Who can deny it? Bloggers are parasites. Where would Virginia’s emerging digital media be without the MSM publishing online news and commentary that we can link to and respond to? In Virginia, a handful of e-zines — Bacon’s Rebellion, Augusta Free Press, Virginia News Source — provide a modicum of reporting, but it pales in comparison to the breadth and depth of news coverage provided by Virginia’s daily newspapers. As for that sub-species of digital media we call blogs, only a handful have created “news” content of any kind.
It is tempting for bloggers to cackle at the newspapers’ declining circulations and their own rising readerships, but the status quo cannot sustain itself indefinitely. Virginia newspapers are business enterprises. As circulation declines and ad revenues stagnate, newspapers are cutting resources dedicated to gathering news. More critically for blogs, newspapers are restricting the unfettered access to their online offerings. At some point, Virginia blogs must contemplate a future in which readers must pay to access MSM material online, thus negating much of the blogs’ value. What, then, will the blogs do?

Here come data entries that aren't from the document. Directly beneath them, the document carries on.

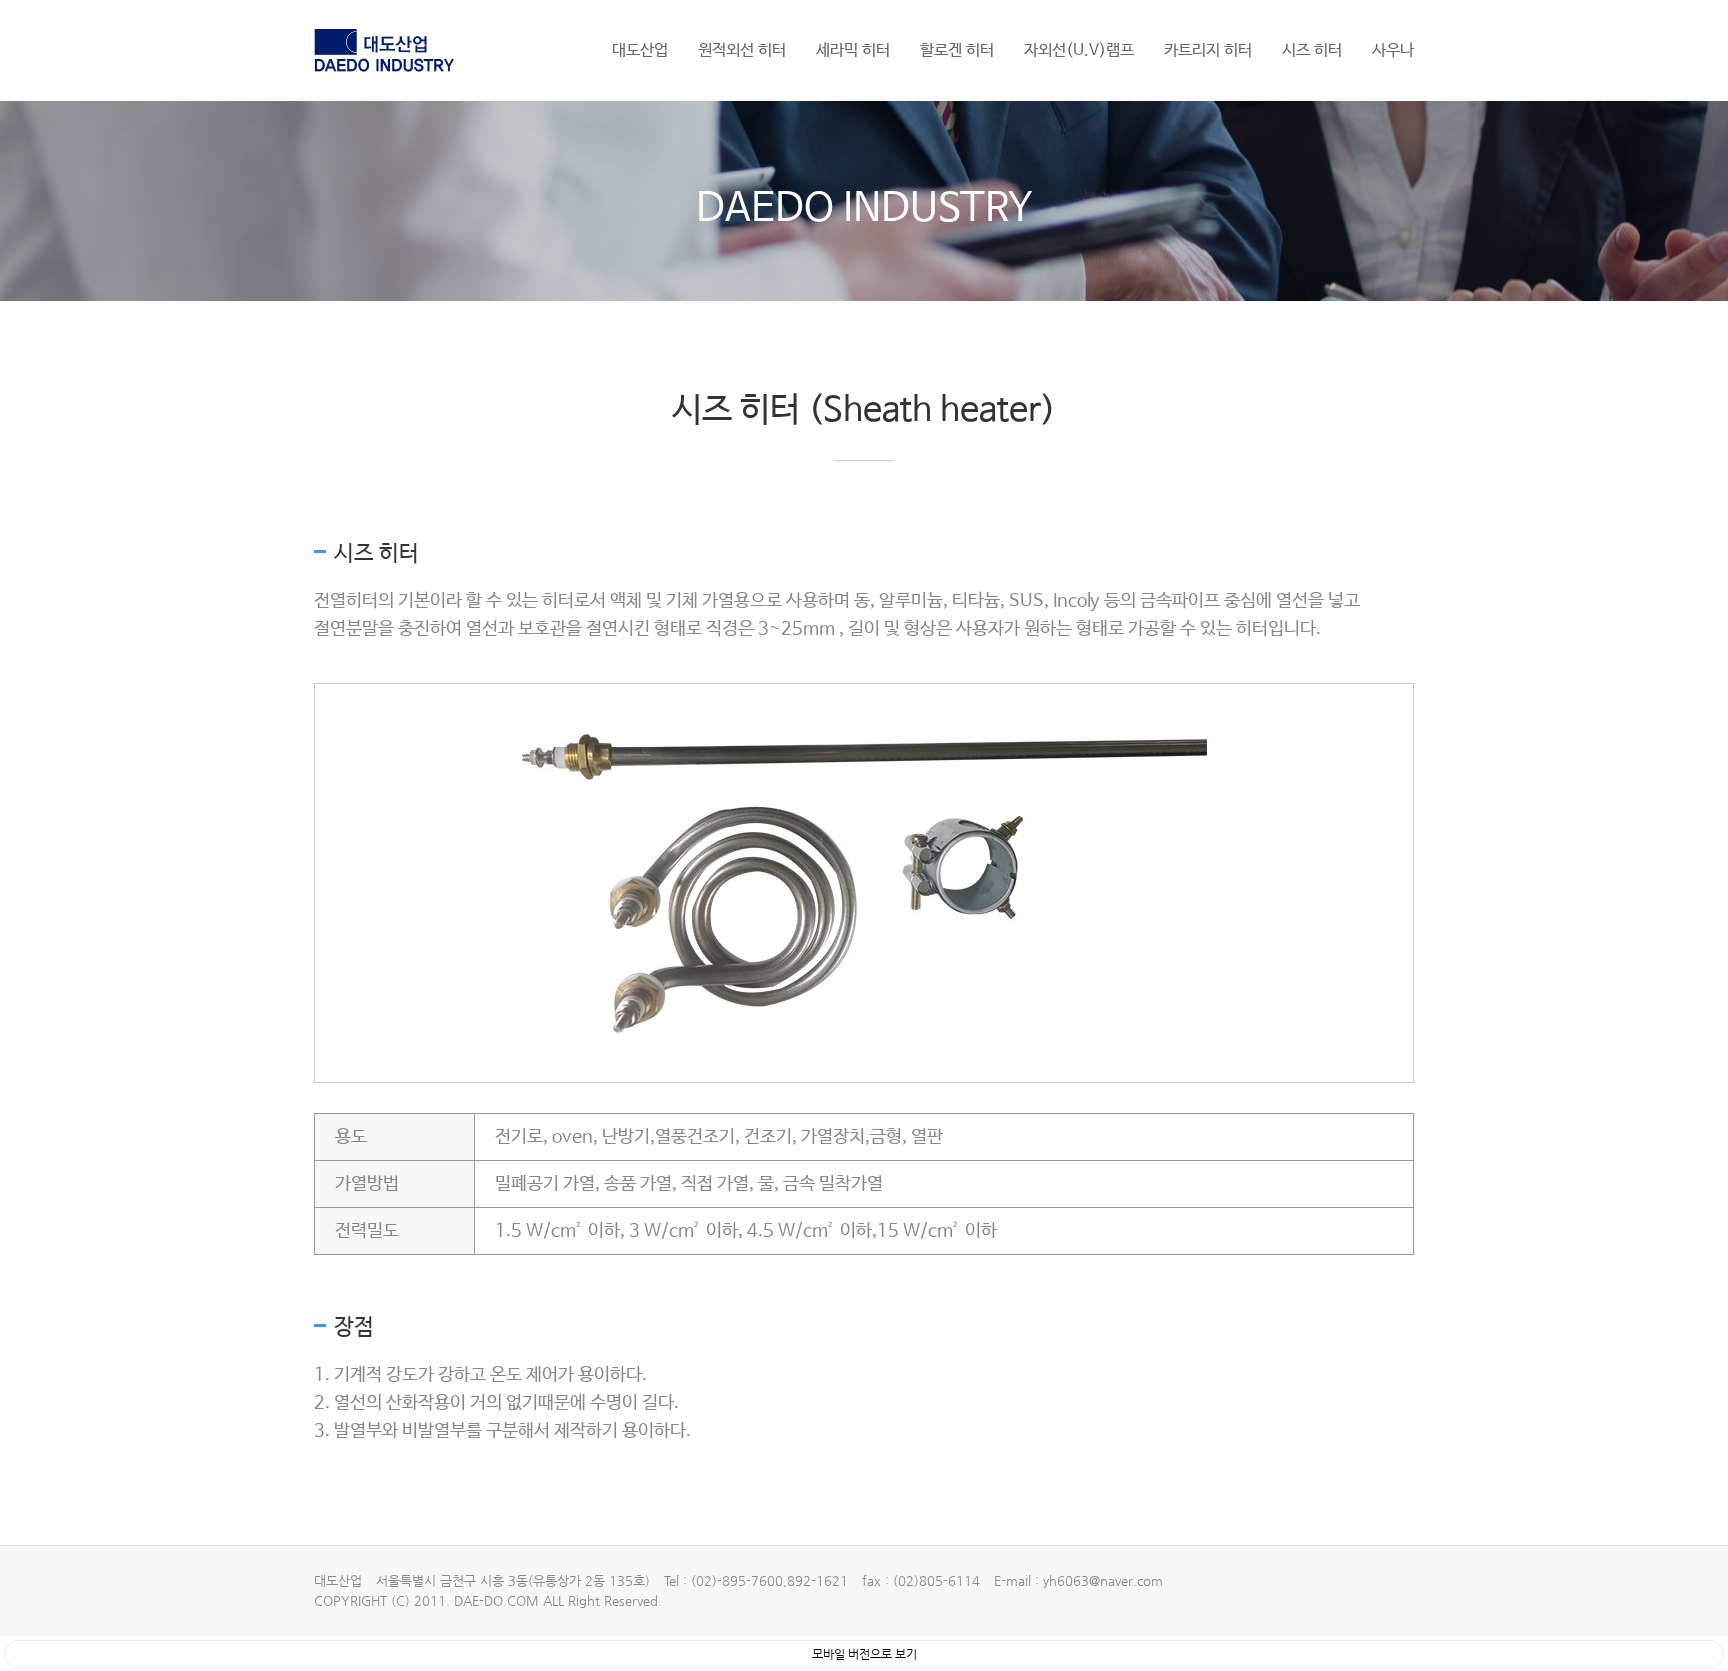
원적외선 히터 (742, 50)
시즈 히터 (1312, 50)
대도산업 (640, 50)
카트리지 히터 (1208, 50)
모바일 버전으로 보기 (864, 1654)
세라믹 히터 (853, 50)
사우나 (1393, 50)
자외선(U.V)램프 (1079, 50)
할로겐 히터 (957, 50)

One might observe, rightfully, that blogs do create original content. Occasionally, bloggers provide eye-witness accounts of political events. Increasingly, political campaigns are taking blogs seriously — witness Tim Kaine’s first-ever blog conference. Without question, Virginia political blogs have begun functioning as filters for campaign press releases, often beating the MSM to publication. But masticating press releases is essentially passive. For the most part, we aren’t digging up the news, we’re simply digesting scraps of the news that we stumble across or that are handed to us. We are adding to the body of knowledge, but not comprehensively enough to be considered a credible “news” source.
Ultimately, I believe, digital media needs to create its own content and its own economic base. That means (a) charging subscriptions (a non-starter), (b) generating advertising, (c) raising money through sponsorships and foundation grants, and/or (d) sharing resources. If this is not a topic that we can discuss in the upcoming Sorenson Institute blog conference, perhaps it is one that can be considered in a follow-up assembly.